Maurice Sterne (, 1877 or 1878 – July 23, 1957), was an American sculptor and painter remembered today for his association with philanthropist Mabel Dodge Luhan, to whom he was married from 1916 to 1923.

Biography
Sterne was born in Liepāja, Latvia, the youngest of five children to an Orthodox Jewish family living in the port city of Libau (now Liepāja), Latvia, when it was part of the Russian Empire. After Sterne's father died, his mother moved the rest of the family to Moscow. In 1889 Sterne, his mother and sister were forced to leave Moscow, and sailed to New York City.

He began his career as a draftsman and painter, and critics noted the similarity of his work, in its volume and weight, to sculpture. In the late 1890s, Sterne studied under Alfred Maurer and Thomas Eakins at the National Academy of Design, and then traveled widely in Europe and the Far East. A trip to Greece in 1908 introduced him to archaic Greek statues, inspiring him to experiment with the form himself in stone.

From 1911 to 1914 he and his friend Karli Sohn-Rethel, a German painter, traveled together to India, the Far East and settled in Bali to paint and sketch, which further informed his later work.

Sterne came to New Mexico in 1916 at the suggestion of his friend, Paul Burlin, and settled in Taos until 1918.

His reputation was established by a show at the Scott and Fowles Gallery in 1926 and furthered by a retrospective at the Museum of Modern Art in 1933.  In the mid-1930s, Sterne lived in San Francisco and taught at the California School of Fine Arts.
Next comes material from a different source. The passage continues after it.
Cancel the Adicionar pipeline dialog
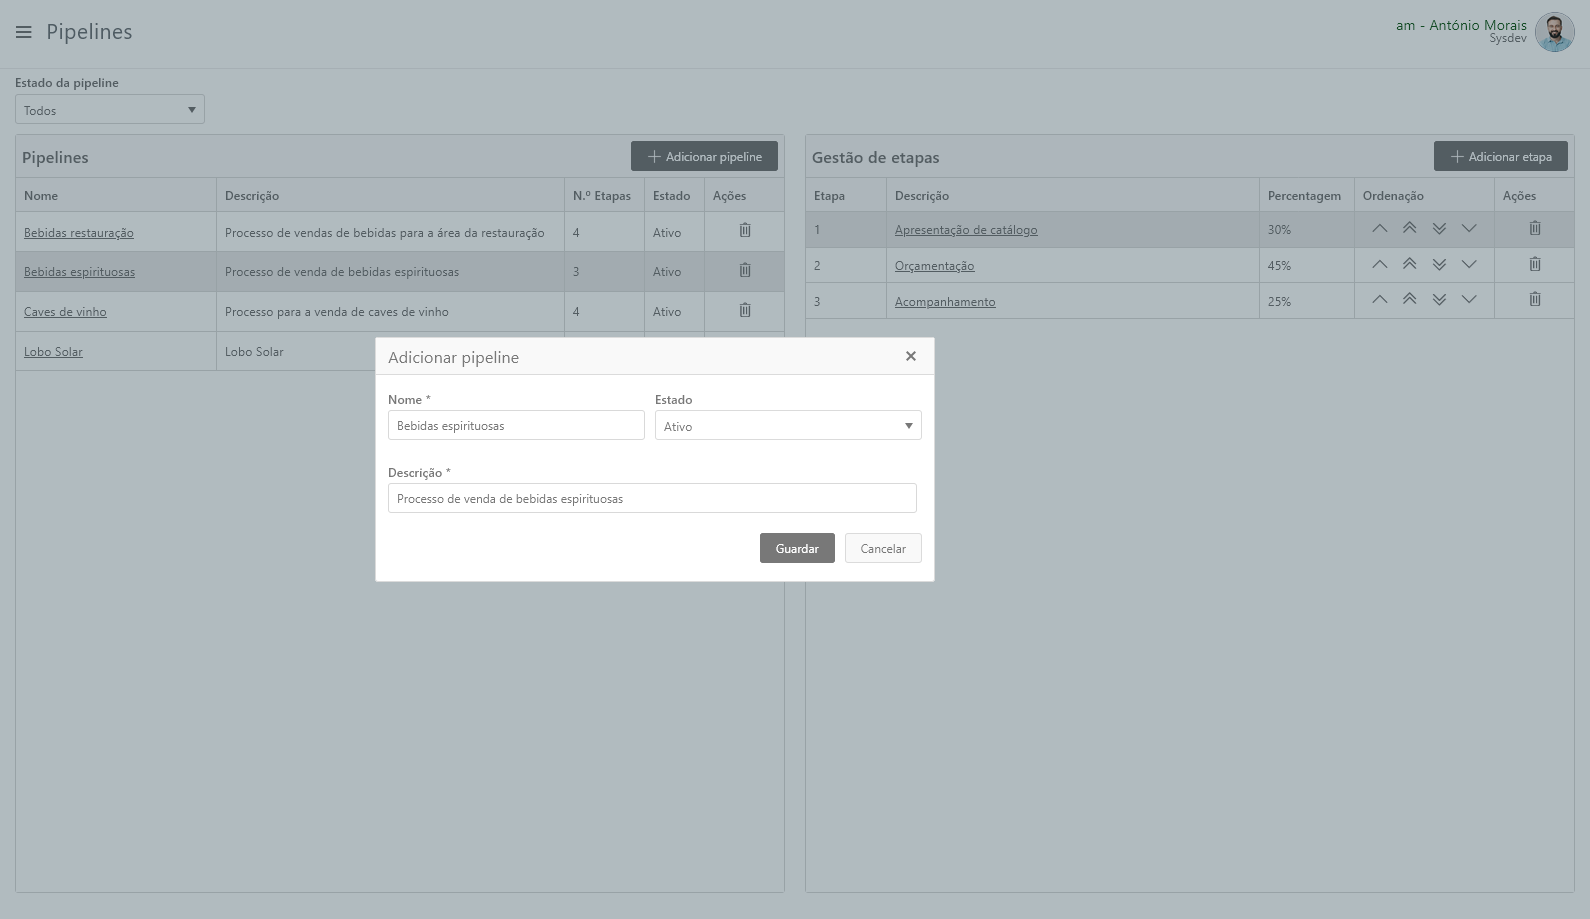This screenshot has width=1590, height=919. point(882,548)
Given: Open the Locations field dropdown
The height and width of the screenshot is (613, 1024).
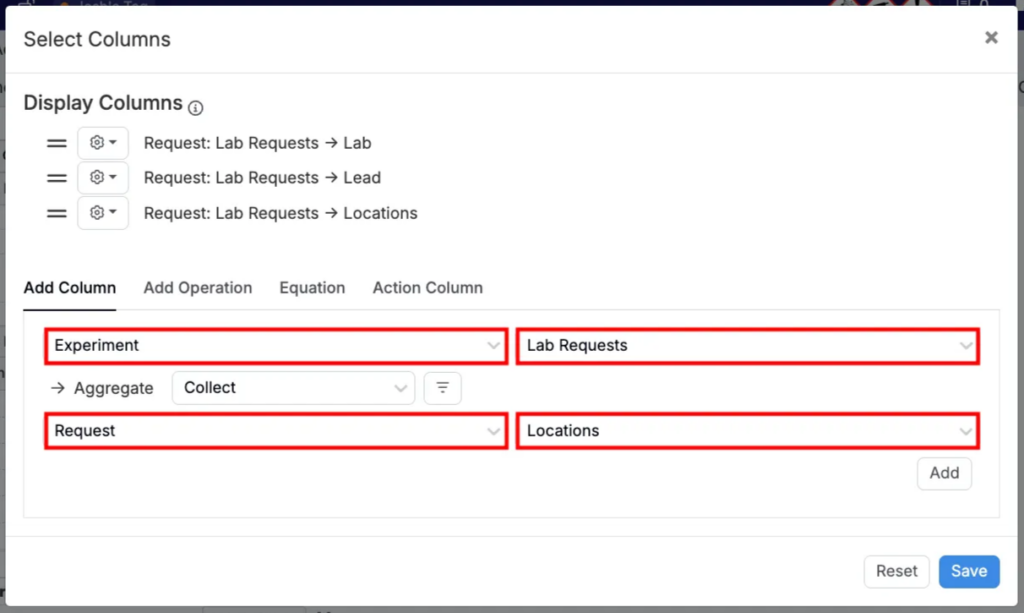Looking at the screenshot, I should pyautogui.click(x=747, y=431).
He returned to the East Coast in 1945 and established a studio in Mount Kisco, New York. He was named to the American Academy of Arts and Letters in 1938. From 1945 to 1950, he served on the U.S. Commission of Fine Arts.
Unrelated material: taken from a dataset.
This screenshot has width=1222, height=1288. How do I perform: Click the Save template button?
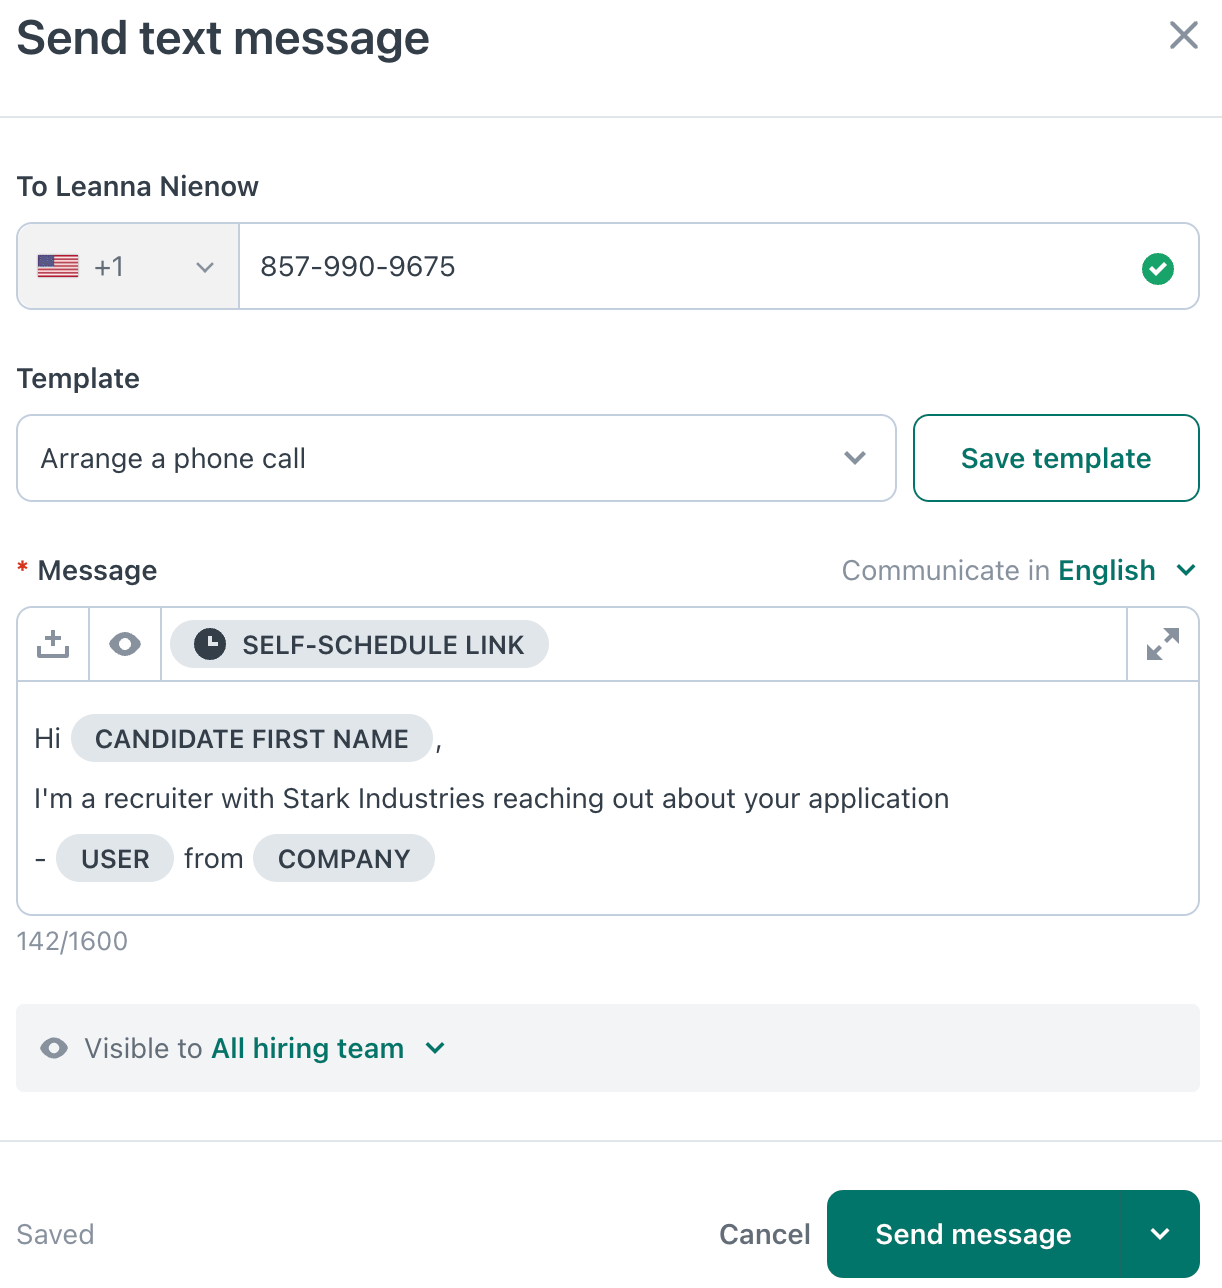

In addition to his murals in the library of the Department of Justice in Washington, D.C., Sterne's works are in the collections of the Metropolitan Museum of Art, the Art Institute of Chicago, the Corcoran Gallery of Art, and the Phillips Collection.  Sterne was one of a dozen sculptors invited to compete in the Pioneer Woman statue competition in 1927, which he failed to win.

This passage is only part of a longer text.